Taken together, the potential values of these findings are somewhat limited by the retrospective nature of this study: firstly, it limits the exportability of the results as compared to a prospective study; and secondly, it prevents further exploration of patient cases given the impossibility of gathering serial measurements of PCT that could have provided a complete picture on PCT temporal trend for Candida. On the other hand, due to the low prevalence of fungal infections, as for other studies in the ICU setting (where most of the literature is available), a prospective study would have hardly been feasible.

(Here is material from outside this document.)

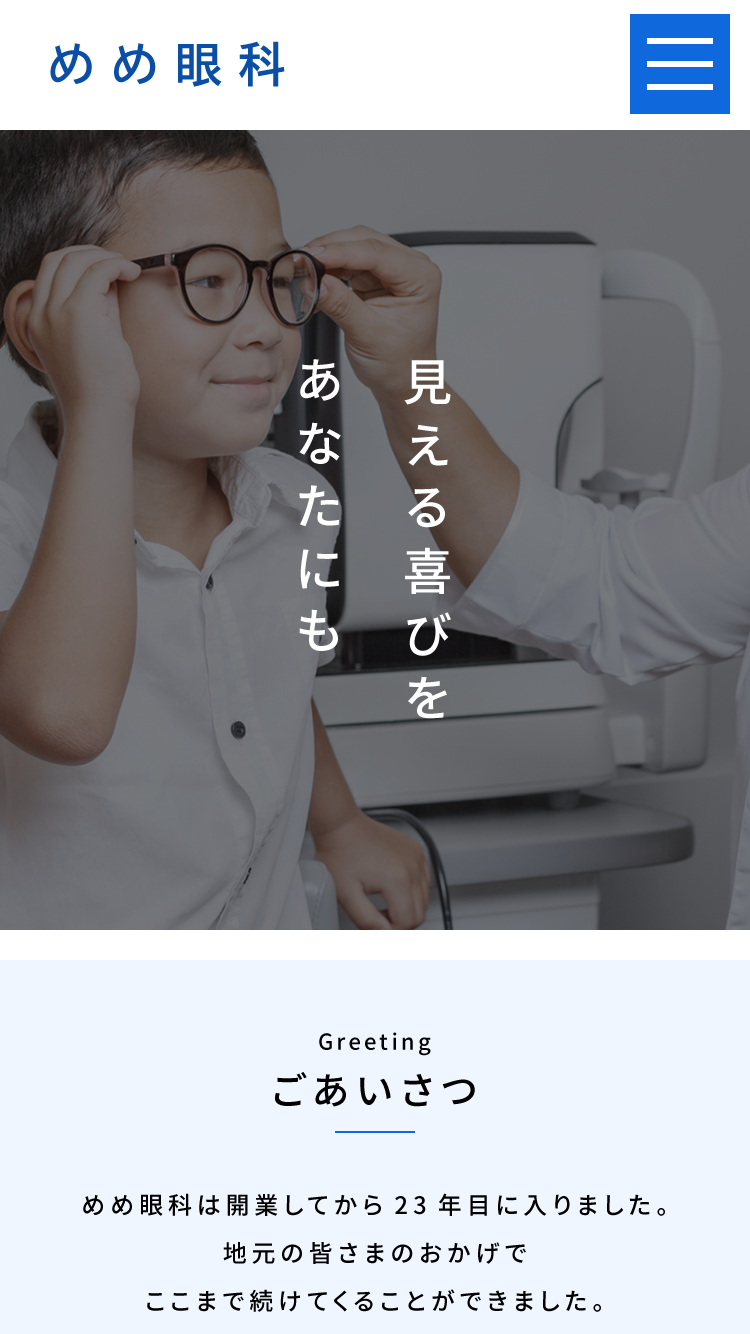Tap the めめ眼科 site title link
Image resolution: width=750 pixels, height=1334 pixels.
167,65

In conclusion, this is a study exploring the role of procalcitonin in differentiating Candida and bacterial blood stream infections in critically ill septic patients admitted to internal medicine units. Patients with candidemia have significantly lower values of procalcitonin compared to patients with bacteremia. A procalcitonin value of 2.5 ng/mL gives the most accurate cut-off to differentiate Candida from bacterial blood stream infection. A PCT level ≥2.5 ng/mL has a 98% negative predictive value and a 15% positive predictive value for candidemia-related sepsis. On the other hand, a value lower than that threshold is an independent predictor of candidemia determining a eightfold increase in the probability of finding Candida in blood cultures. Thus, in septic patients at risk for a Candida infection admitted to internal medicine units, a PCT value lower than 2.5 ng/mL should raise the probability of fungal infection, adding value for considering prompt initiation of antifungal therapy.